━━━━━ DATA LISTING

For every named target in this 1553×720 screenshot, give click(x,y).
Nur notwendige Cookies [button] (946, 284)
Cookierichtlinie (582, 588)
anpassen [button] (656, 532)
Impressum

━━━━━━━━━━

#### EXERCISE INSTRUCTIONS:
Count the lines in the items above that contain the string "button", matching case exactly, and reply with only that number.

#### TASK OUTPUT:
2